‘If you can!’
‘What else have I been doing this last nineteen years,’ asked Peebles, ‘but prescribing the one sure remedy ye winna tak’? My lord, your disease is pride.
Try the black draught of humility and the blue pill of atonement!’
‘What the devil are you talking about?’ asked his lordship, looking angrily at his servant, who returned his gaze quite unmoved.
‘Ye know weel what I’m talkin’ aboot,’ he returned, with no quickening of his usual deliberate drawl. ‘Acknowledge your child, Lord Kilpatrick, and thank God humbly on your knees for such a son to bless your declining years.’

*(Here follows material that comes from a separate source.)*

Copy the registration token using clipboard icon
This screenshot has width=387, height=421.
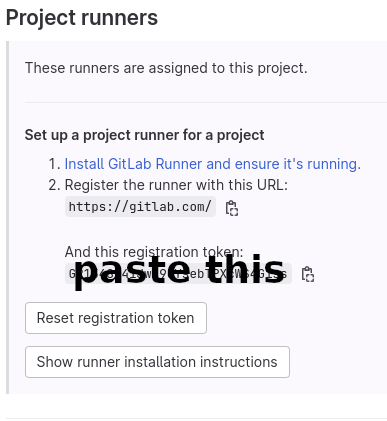pos(307,274)
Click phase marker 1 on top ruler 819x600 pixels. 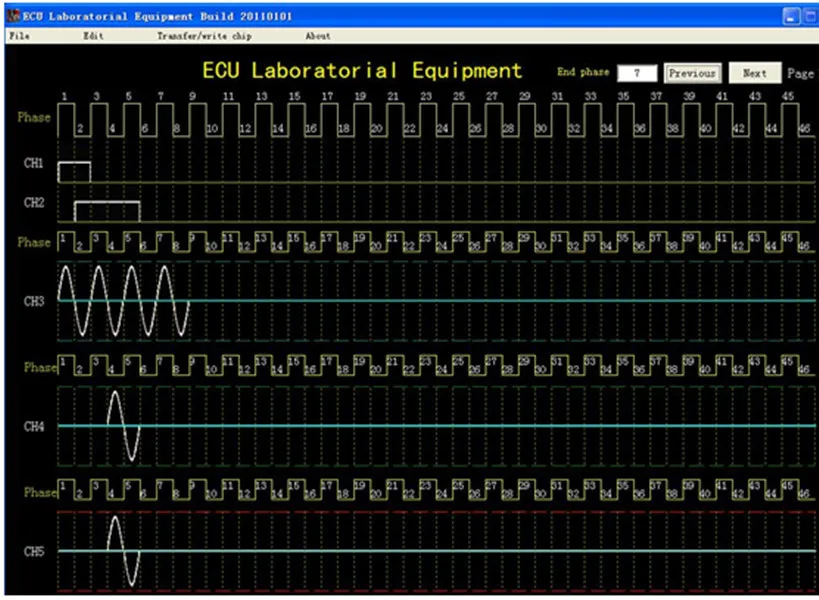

‘By Heaven!’ cried his lordship, sitting up in his chair, ‘you—you—how dare you trifle with me?’ The gray shade deepened on his face, his trembling hands were pressed against his heart. ‘I have done my uttermost. I have provided for the boy. I have looked after his welfare—can a man do more?’
‘Ay, he can! Desmond Macartney is your flesh and blood. Acknowledge him before the world—it’s all the atonement ye can make to the poor lass that’s gone.’
‘She was not my wife!’
‘Ay was she,’ returned Peebles, ‘in the sight o’ God!’
His lordship struggled up in his seat with an oath.